*WHAT TO PRODUCE:*
Could you retype only the lines from the one containing "Open the diagram color settings icon" through the final line of the entries, both included, skipping any images?

*RECORDED INFORMATION:*
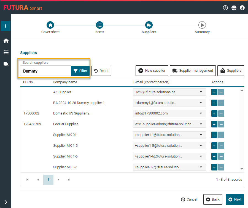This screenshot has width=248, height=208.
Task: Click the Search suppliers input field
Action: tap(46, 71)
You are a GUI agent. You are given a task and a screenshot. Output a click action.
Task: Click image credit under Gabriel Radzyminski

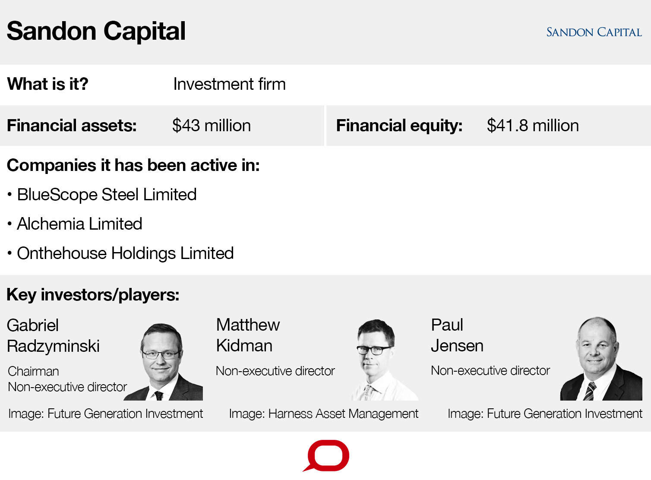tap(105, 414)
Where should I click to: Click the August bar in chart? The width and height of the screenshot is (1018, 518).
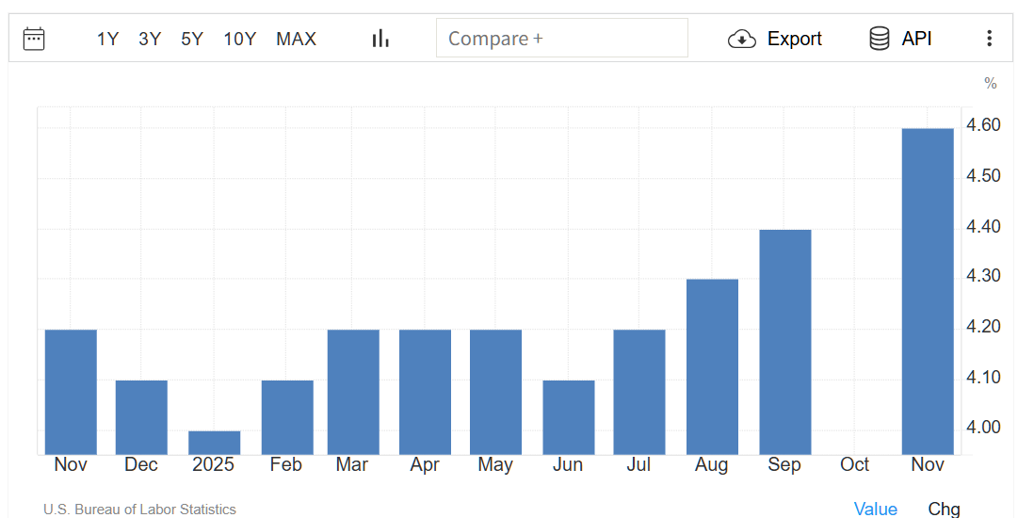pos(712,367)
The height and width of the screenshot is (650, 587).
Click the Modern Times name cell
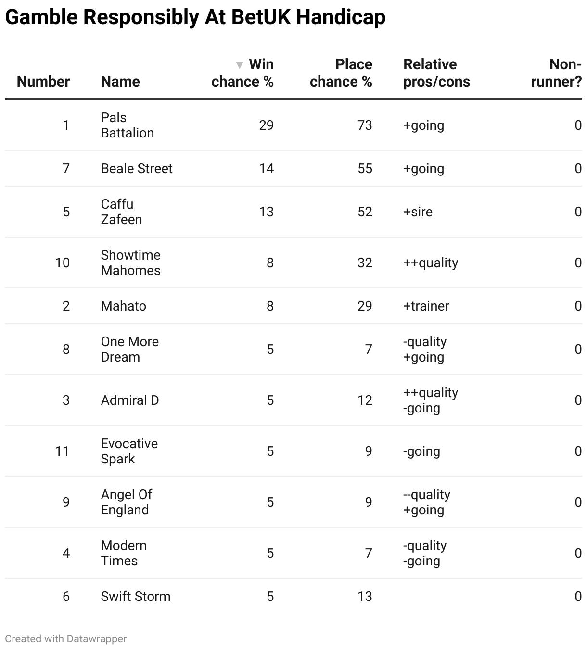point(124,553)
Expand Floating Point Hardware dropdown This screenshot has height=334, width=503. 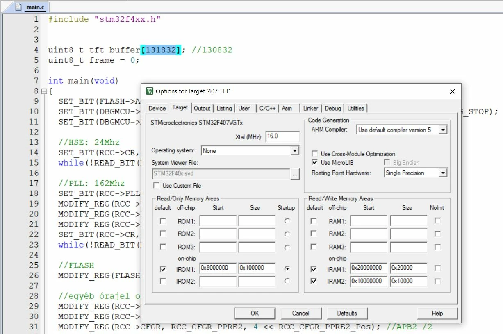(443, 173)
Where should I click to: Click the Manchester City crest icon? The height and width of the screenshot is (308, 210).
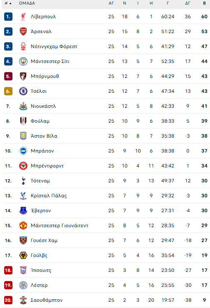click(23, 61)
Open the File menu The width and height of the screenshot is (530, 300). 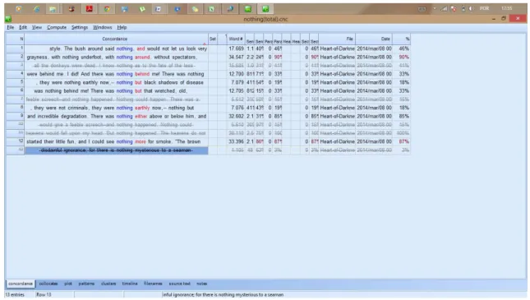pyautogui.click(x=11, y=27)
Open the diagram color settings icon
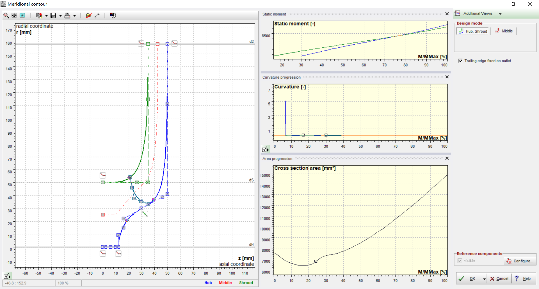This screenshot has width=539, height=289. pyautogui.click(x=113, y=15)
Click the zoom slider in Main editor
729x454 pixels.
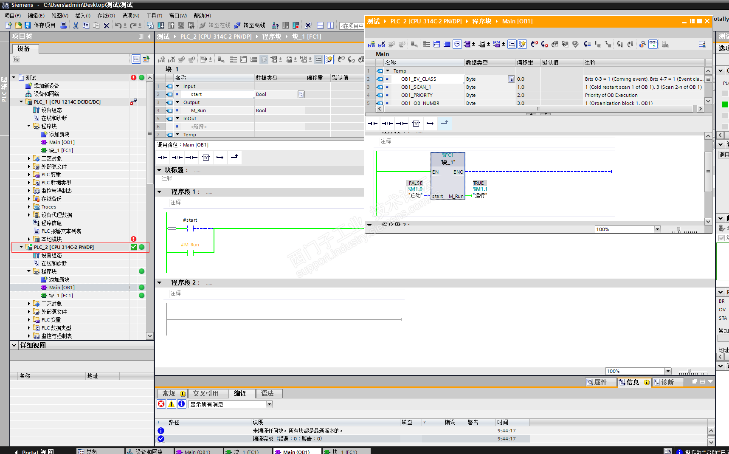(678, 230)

*ANSWER FOR THE TASK:*
Open the diagram color settings icon
This screenshot has width=539, height=289. pyautogui.click(x=113, y=15)
Click the zoom slider in Main editor
729x454 pixels.
(678, 230)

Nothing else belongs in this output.